WHAT YOU NEED TO DO »
Copy each line of the material below that contains the string "pyautogui". Case matters.

►

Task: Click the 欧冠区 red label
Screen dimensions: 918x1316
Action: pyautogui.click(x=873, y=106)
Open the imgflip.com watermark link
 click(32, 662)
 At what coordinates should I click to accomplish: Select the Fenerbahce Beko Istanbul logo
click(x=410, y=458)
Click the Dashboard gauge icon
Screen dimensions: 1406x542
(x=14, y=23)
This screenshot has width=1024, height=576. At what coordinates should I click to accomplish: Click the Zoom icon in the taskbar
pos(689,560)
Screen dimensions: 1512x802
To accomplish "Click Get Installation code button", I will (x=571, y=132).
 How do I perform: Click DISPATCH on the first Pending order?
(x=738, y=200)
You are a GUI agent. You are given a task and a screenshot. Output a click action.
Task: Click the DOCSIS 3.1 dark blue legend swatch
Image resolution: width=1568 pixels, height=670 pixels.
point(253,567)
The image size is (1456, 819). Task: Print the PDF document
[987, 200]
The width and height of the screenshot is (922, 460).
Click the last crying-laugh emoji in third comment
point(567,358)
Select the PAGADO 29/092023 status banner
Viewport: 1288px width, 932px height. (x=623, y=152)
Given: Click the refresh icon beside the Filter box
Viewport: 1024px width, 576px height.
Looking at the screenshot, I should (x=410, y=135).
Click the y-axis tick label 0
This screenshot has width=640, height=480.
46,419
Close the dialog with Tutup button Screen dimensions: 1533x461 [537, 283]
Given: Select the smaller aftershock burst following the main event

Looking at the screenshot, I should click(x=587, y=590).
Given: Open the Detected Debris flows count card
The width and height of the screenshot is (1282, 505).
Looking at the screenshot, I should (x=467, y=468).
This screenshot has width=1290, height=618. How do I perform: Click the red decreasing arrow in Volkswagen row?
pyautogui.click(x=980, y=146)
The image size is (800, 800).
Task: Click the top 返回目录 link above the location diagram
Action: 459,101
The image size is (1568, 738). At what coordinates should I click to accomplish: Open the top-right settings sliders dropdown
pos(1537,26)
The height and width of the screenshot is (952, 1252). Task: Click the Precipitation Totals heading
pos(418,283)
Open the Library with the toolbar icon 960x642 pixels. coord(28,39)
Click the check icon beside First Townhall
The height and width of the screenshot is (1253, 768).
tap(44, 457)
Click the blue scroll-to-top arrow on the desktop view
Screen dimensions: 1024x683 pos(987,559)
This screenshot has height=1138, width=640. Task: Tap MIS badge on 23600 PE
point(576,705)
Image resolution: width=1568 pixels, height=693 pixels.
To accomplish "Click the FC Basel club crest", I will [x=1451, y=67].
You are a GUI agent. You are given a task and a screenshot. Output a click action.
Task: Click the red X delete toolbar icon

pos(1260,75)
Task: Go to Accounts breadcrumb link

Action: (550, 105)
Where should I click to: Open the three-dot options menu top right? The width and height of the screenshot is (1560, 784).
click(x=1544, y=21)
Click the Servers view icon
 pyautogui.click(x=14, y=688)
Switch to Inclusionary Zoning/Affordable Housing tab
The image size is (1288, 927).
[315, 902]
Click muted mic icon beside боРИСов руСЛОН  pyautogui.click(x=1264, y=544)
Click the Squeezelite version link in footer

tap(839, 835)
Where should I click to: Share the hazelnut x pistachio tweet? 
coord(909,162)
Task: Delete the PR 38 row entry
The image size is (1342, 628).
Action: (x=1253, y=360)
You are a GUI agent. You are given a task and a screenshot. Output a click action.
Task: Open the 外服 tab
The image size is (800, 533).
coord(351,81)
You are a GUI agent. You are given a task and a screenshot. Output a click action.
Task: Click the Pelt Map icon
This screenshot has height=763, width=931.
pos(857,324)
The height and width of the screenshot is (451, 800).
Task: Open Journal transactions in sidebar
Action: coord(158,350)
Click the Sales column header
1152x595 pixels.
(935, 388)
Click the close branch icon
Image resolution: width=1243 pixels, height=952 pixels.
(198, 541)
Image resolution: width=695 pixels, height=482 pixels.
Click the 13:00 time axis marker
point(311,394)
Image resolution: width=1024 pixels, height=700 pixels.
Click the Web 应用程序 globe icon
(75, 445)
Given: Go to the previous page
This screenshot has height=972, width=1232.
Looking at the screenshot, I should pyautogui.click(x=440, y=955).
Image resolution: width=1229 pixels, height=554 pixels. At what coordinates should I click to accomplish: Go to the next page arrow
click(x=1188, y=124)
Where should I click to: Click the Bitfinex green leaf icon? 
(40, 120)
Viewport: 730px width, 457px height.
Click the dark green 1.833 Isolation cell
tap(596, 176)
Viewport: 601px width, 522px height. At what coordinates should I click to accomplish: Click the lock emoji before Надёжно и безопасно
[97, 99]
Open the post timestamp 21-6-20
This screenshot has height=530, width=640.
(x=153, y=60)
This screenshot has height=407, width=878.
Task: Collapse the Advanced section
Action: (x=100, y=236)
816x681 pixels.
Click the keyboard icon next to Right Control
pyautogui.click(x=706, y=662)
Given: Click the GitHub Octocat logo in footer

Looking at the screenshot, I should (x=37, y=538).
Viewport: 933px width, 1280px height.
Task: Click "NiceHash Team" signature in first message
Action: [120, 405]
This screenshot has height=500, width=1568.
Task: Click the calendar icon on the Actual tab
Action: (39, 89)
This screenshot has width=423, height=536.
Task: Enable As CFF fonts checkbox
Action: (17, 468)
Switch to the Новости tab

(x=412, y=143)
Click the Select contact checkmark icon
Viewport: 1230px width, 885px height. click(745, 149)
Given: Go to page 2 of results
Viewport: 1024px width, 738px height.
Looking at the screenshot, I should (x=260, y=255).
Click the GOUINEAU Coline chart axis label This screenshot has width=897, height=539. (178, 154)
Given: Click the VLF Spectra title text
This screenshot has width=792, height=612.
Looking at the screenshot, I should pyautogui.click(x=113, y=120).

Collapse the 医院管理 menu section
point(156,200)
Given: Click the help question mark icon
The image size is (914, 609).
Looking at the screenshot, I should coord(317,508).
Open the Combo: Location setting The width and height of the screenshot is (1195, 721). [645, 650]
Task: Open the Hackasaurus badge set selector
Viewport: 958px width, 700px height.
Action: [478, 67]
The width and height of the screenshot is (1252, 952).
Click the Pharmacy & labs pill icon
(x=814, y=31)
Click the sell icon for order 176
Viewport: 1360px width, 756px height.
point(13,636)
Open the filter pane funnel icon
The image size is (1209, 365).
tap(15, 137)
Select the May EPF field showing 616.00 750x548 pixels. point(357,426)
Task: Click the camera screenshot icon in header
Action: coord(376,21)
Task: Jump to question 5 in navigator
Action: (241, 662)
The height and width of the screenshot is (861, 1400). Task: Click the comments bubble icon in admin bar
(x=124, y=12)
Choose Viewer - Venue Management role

◄

THE RESULT »
Action: pyautogui.click(x=873, y=106)
pyautogui.click(x=980, y=146)
 pyautogui.click(x=14, y=688)
Click muted mic icon beside боРИСов руСЛОН  pyautogui.click(x=1264, y=544)
Looking at the screenshot, I should pyautogui.click(x=440, y=955).
pyautogui.click(x=706, y=662)
Looking at the screenshot, I should pyautogui.click(x=113, y=120).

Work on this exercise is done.